E’ arrivato qui nel 1945, pesava 30 chili, dopo le terribili esperienze di cinque campi di concentramento. Racconta con lucidità e con grande pacatezza le sue vicende, (“la mia storia è quella di Schindler list”) dal ghetto di Cracovia, all’arresto da parte dei nazisti. Perché cinque campi? Semplice: il diabolico meccanismo dei nazisti per occultare le tremende prove rappresentate dai campi di sterminio, li portava a spostare in massa il “materiale umano” rappresentato dagli ebrei internati, da un campo all’altro, via via che i russi, dopo Stalingrado, avanzavano. Julius è stato anche ad Auschwitz, ma solo per un giorno: fra i due vagoni, uno per la camera a gas e l’altro per un campo di lavoro, è salito sul vagone dei più fortunati ed è andato a lavorare per la fabbrica che lavorava al progetto dei V2 nazisti.

Su Julius una troupe di una produzione brasiliana, Cashcow Moovie, ha costruito un documentario, che sarà proposto alla televisione di stato e seguirà i circuiti delle sale cinematografiche: lo stanno seguendo per tutte le tappe significative della sua vita, rappresentate in una piantina di cui S. Maria è la tappa n° 9, dopo Austria e Polonia.

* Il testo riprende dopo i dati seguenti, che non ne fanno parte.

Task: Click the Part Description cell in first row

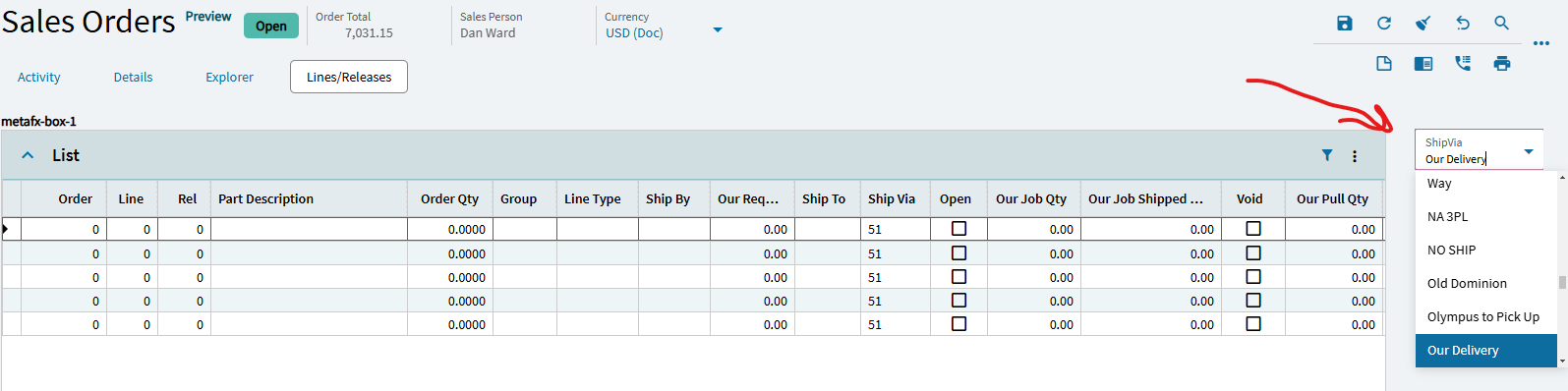Action: (309, 229)
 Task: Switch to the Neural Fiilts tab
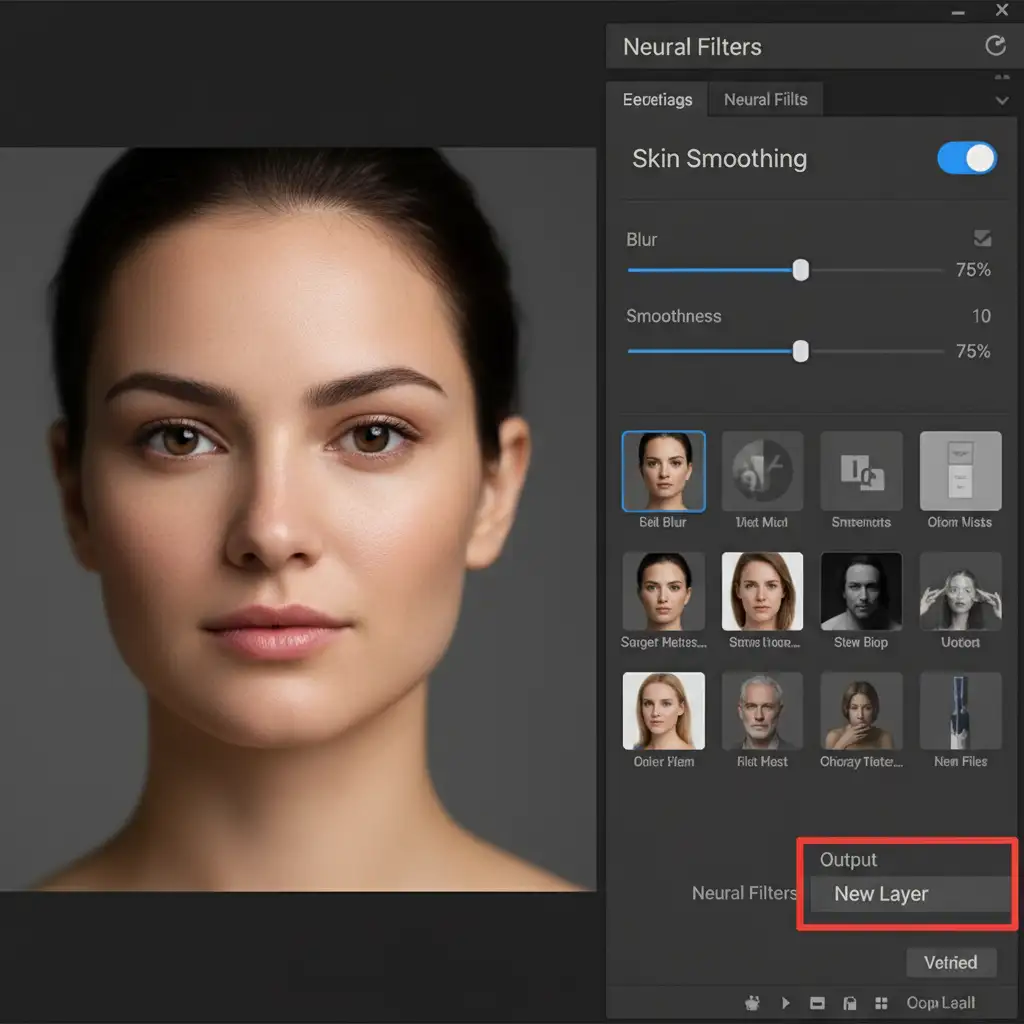[x=765, y=100]
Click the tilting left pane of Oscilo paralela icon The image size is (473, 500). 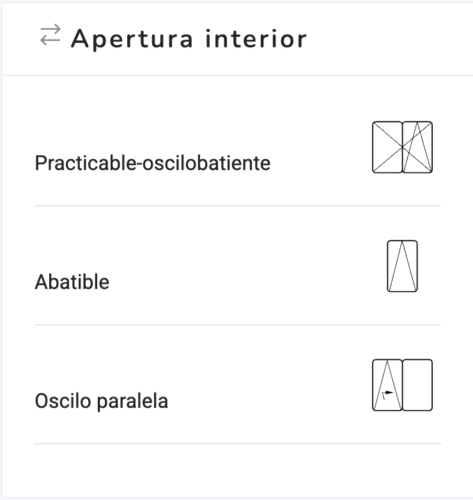(x=387, y=385)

Appena entrato nel Museo della Memoria di S. Maria Julius ha riconosciuto diversi amici nei pannelli esposti e, con grande emozione, il fratello. Si è fermato a lungo davanti alla sua foto.

La vita di Julius si è svolta lontano da S. Maria, a San Paulo del Brasile, dove ha sposato un’italiana. Si chiamava Perla Matilde, era di Genova ed era davvero una Perla, ci racconta Julius. “Sono mezzo italiano” confessa “come i miei figli”.

Straordinaria la coincidenza della visita di Julius con le celebrazioni per il 25 aprile: ci sarà anche lui, domani, in Piazza Salandra a celebrare l’anniversario della Liberazione.